[Stored dataset items]
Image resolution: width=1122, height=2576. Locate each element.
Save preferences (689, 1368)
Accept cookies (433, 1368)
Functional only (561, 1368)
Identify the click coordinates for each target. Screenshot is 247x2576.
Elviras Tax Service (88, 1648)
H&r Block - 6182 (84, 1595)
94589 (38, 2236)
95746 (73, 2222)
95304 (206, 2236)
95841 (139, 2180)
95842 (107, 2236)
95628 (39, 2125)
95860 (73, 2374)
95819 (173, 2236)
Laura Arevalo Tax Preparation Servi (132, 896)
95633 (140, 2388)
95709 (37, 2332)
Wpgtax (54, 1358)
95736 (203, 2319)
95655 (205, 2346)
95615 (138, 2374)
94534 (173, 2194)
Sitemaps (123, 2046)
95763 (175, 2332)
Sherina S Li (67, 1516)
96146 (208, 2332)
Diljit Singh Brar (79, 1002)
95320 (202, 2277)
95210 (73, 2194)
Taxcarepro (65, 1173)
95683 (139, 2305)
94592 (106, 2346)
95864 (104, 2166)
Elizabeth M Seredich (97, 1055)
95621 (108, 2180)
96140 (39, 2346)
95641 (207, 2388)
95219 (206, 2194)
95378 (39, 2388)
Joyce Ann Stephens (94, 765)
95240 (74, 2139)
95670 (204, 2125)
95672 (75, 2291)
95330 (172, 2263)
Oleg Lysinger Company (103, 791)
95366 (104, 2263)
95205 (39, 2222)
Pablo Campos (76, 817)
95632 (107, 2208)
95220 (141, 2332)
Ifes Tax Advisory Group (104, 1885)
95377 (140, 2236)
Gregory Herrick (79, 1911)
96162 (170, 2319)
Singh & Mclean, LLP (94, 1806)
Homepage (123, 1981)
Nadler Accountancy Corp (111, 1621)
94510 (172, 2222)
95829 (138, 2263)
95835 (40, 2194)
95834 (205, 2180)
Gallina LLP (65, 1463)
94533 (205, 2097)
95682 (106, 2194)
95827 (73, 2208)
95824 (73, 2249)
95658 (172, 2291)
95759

Try it: The answer should consist of all lines from the records above that hold the word "each".

Expected answer:
Image resolution: width=1122, height=2576. Locate each element.
Identify the click coordinates for each target. Screenshot is 247x2576.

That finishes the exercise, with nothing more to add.